Original Article - Clinical
Comparison of Tibial PA, Bone Healing, and Intra-articular Screw Placement using Conventional Nonlocked Application of Surgeon-Contoured versus Locked Application of Precontoured TPLO Plates in Dogs
Presented in part at the Veterinary Orthopedic Society Meeting, Snowmass CO, 2011.
Ursula Krotscheck, DVM, DCS, Box 25, Department of Clinical Sciences, Cornell University, Ithaca, NY 14853
To determine the influence of conventional nonlocked application of surgeon-contoured (NL-SXc) and locked-hybrid application of precontoured (L-Pc)- TPLO plates on the tibial plateau angle (TPA) immediately postoperatively and longterm after tibial plateau leveling osteotomy (TPLO) in dogs as well as to evaluate their influence on the incidence of intra-articular screw placement and bone healing.
Retrospective, cross-sectional, clinical study.
Dogs (n = 101) with cruciate ligament insufficiency that had TPLO.
Collected data included signalment, plate size/type, preoperative (PreTPA), postoperative (PostTPA), and recheck TPA (ReTPA). Tibial plateau rotation achieved during surgery (RotaTPA = PreTPA-PostTPA) and TPA shift during healing (ShiftTPA = ReTPA-PostTPA) were calculated. Radiographic evidence of stability and time to radiographic recheck were recorded. Variables were compared by plate type using a 2-sample t-test or χ2 as appropriate (significance at P < .05).
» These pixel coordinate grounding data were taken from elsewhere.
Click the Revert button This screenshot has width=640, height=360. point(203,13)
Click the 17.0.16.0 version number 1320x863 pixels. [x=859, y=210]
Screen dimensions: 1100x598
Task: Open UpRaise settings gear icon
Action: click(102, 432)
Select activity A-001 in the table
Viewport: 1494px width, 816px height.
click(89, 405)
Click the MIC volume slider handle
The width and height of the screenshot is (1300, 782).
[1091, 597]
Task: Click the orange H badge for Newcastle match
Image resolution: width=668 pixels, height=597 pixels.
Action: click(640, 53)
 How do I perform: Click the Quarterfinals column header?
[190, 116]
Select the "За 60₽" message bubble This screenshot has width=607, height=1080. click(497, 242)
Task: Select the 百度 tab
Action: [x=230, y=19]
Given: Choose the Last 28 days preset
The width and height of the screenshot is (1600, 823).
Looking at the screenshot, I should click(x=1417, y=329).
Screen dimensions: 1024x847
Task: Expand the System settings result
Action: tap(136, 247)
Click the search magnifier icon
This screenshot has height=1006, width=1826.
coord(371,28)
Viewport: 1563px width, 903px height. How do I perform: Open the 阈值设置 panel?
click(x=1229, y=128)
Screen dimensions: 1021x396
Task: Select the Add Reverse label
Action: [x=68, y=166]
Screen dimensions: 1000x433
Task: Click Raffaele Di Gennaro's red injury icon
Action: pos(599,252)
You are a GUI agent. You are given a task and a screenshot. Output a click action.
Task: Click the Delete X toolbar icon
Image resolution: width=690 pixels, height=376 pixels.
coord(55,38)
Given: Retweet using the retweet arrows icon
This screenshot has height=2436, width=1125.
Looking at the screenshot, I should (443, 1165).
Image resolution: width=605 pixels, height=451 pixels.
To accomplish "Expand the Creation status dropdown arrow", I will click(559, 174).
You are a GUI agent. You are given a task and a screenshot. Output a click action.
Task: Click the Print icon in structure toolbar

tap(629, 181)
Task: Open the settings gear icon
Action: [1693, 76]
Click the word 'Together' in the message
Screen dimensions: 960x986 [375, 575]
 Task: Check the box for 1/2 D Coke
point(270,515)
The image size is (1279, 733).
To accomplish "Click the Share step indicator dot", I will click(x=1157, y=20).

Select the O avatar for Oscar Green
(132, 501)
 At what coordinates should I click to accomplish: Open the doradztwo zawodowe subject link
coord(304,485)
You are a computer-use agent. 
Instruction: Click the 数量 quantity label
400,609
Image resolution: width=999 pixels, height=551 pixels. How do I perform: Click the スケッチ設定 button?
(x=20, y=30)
Median time to radiographic follow-up was 75 days (range, 43–2815 days). The remaining data are reported as means. Forty-two stifles had NL-SXc, 59 stifles had L-Pc. PreTPA of NL-SXc and L-Pc was 28.3° and 29.1°, respectively (P = .22). PostTPA (13.2° and 7.9°), RotaTPA (15.0° and 21.2°) and ReTPA (14.9° and 10.3°) for NL-SXc and L-Pc, respectively, were all significantly different (P< .0001). ShiftTPA for these constructs (1.7° and 2.4°, respectively) was not significantly different (P = .25), and 92.1% of dogs were considered to have radiographically stable osteotomies at last recheck.
A higher degree of tibial plateau rotation was achieved and maintained in osteotomies with L-Pc. There was no significant difference in ShiftTPA or radiographic osteotomy stability between constructs.